Posted by Mridul Muralidharan <mr...@yahoo-inc.com>.
You could either distribute the small file using distributed cache - in 
which case, you can use direct file api to load content from the file, 
or directly use hdfs api's to load from each task ... usually 
distributed cache should work better, but ymmv !


Regards,
Mridul

On Friday 15 April 2011 09:10 AM, Aniket Mokashi wrote:
> Thanks Mridul,
>
> (Although, small might grow bigger) For instance, lets have small as
> in-memory-small stored in a local file.
>
> When does my udf load the data from the file. Earlier, I wrote a bag
> loader that returns a bag of small data (eg- load 'smalldata' using
> BagLoader() as (smallbag)). But then, I had to write CONTAINSBAG(hdata,
> smallbag) to make this work.
>
> I think your solution would solve my problem, but how do I make my udf
> read file?
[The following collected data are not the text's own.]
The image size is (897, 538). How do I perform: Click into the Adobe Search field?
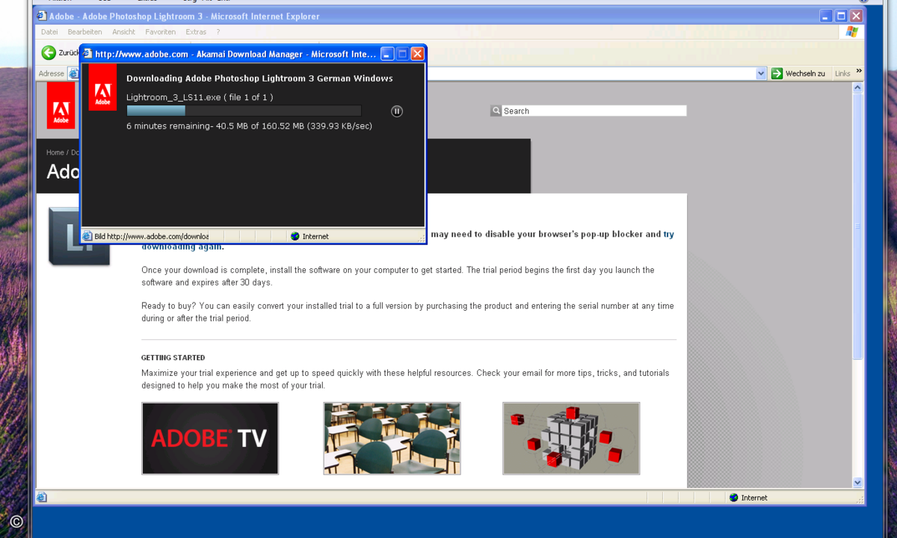pos(594,111)
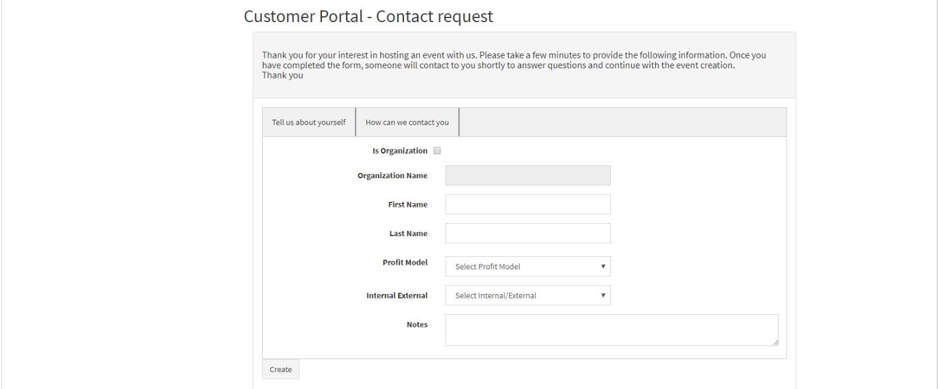Click the Notes box resize handle
Viewport: 938px width, 389px height.
point(775,342)
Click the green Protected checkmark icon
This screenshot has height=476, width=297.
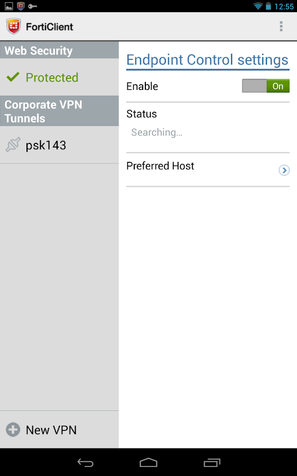pyautogui.click(x=13, y=77)
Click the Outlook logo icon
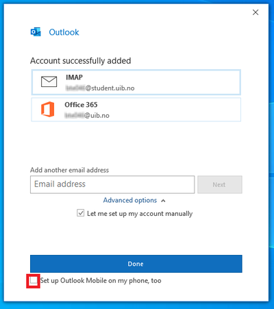 [x=36, y=32]
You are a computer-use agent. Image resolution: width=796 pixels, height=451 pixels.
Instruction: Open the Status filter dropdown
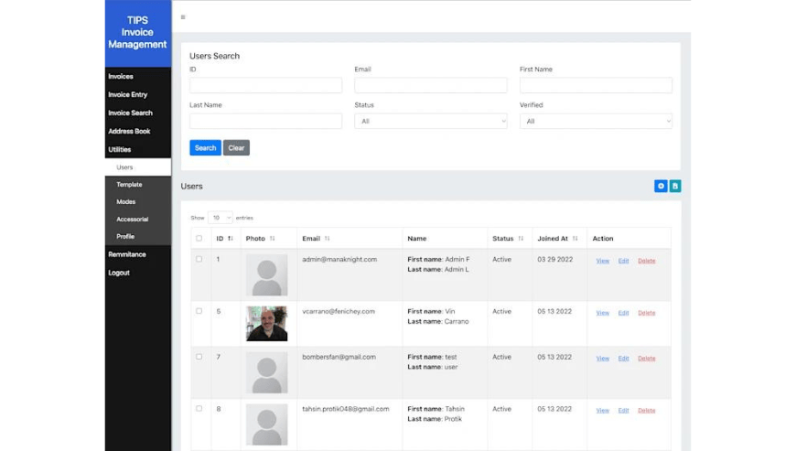(430, 121)
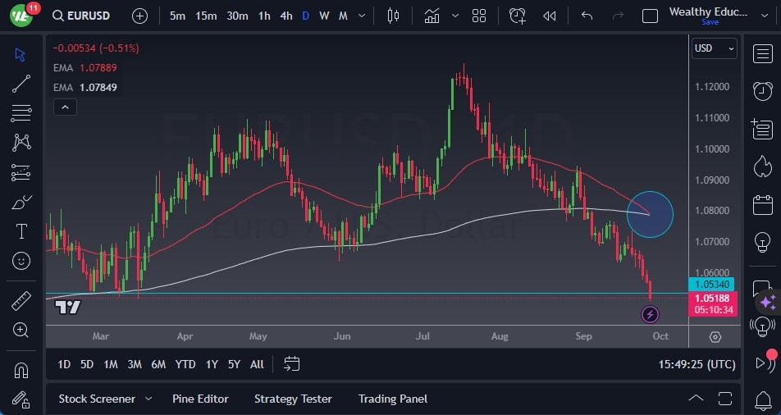Image resolution: width=781 pixels, height=415 pixels.
Task: Switch to the Pine Editor tab
Action: 200,399
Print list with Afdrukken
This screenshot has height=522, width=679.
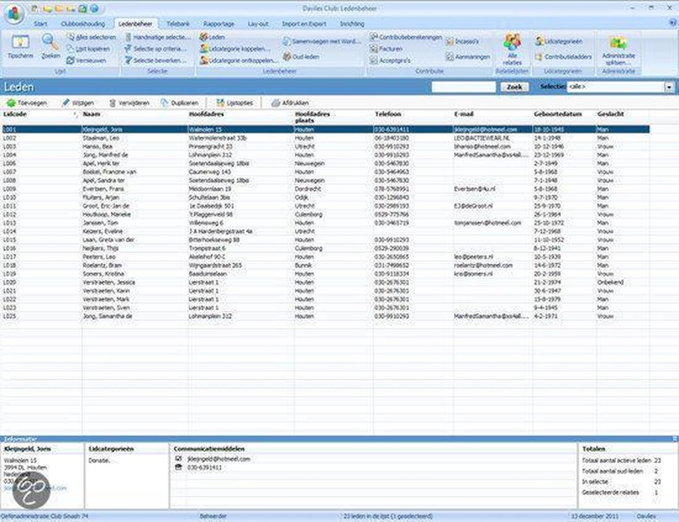click(290, 103)
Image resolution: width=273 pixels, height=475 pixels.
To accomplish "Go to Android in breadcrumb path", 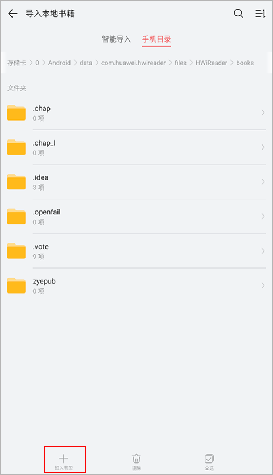I will (x=59, y=63).
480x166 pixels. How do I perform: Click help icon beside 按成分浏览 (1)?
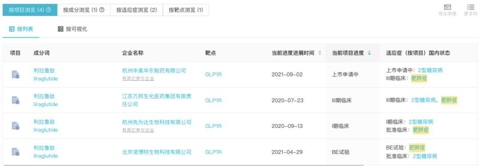[102, 10]
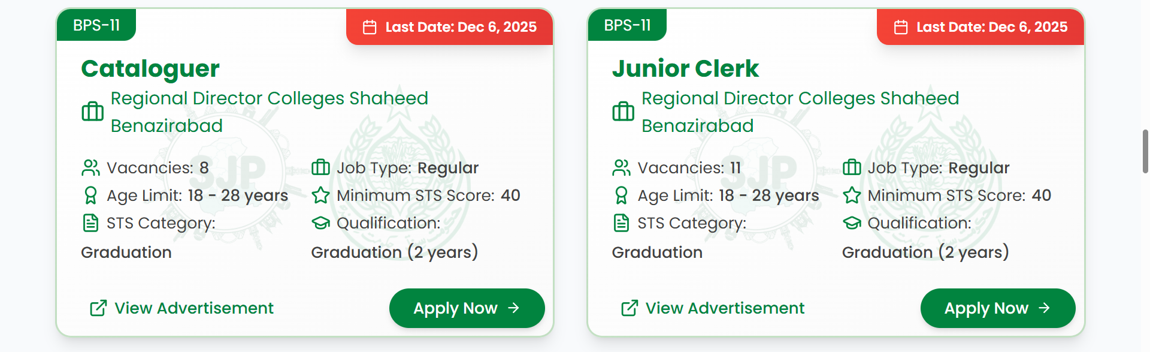1150x352 pixels.
Task: Click Apply Now on the Cataloguer card
Action: point(467,308)
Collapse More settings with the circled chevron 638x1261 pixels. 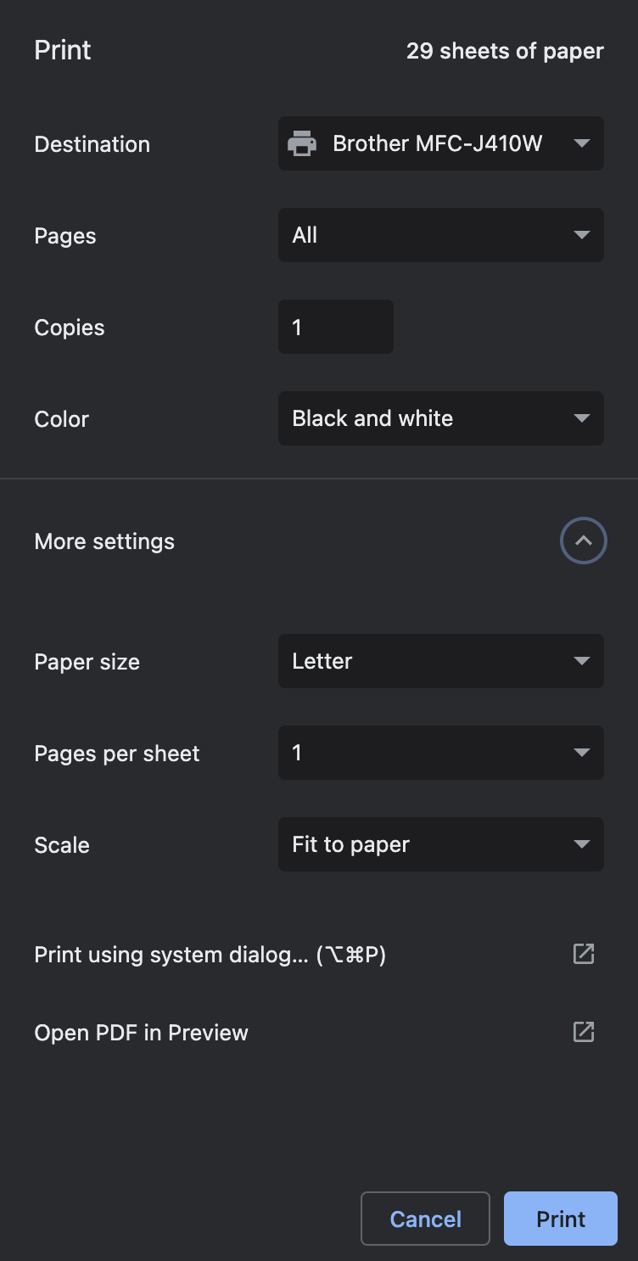pos(584,541)
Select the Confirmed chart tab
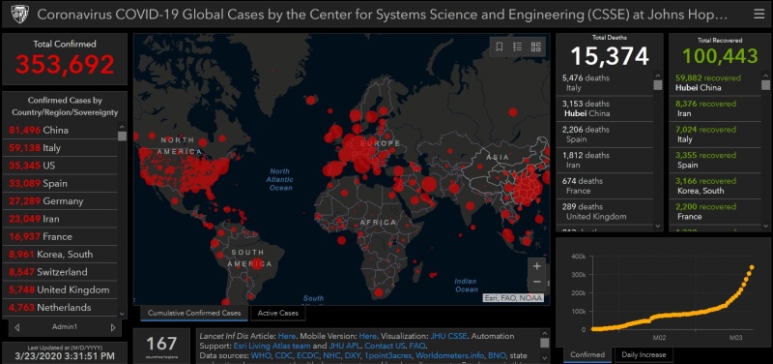The height and width of the screenshot is (364, 773). (587, 354)
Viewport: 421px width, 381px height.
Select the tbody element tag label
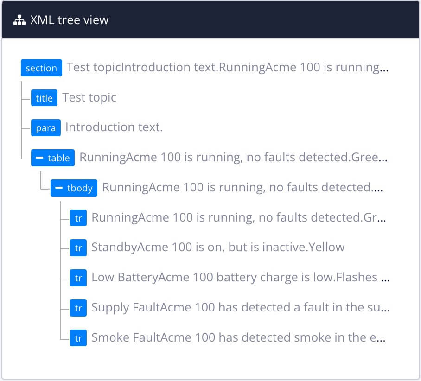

Can you give me some pointers?
>
> Thanks,
> Aniket
>
>
> On Thu, April 14, 2011 11:29 pm, Mridul Muralidharan wrote:
>>
>
>> The way you described it, it does look like an application of cross.
>>
>>
>> How 'small' is small ?
>> If it is pretty small, you can avoid the shuffle/reduce phase and
>> directly stream huge through a udf which does a task local cross with
>> 'small' (assuming it fits in memory).
>>
>>
>>
>> %define my_udf MYUDF('smalldata')
>>
>>
>> huge = load 'mydata' as (hkey:chararray, hdata:chararray); filtered =
>> FILTER huge BY my_udf(hkey, hdata);
>>
>>
>>
>>
>> Where my_udf returns true if there exists some skey in smalldata for
>> which F(hdata, skey) is true - as you defined.
>>
>>
>> Regards,
>> Mridul
>>
>>
>> On Friday 15 April 2011 08:51 AM, Aniket Mokashi wrote:
>>
>>> Hi,
>>>
>>>
>>> What would be the best way to write this script?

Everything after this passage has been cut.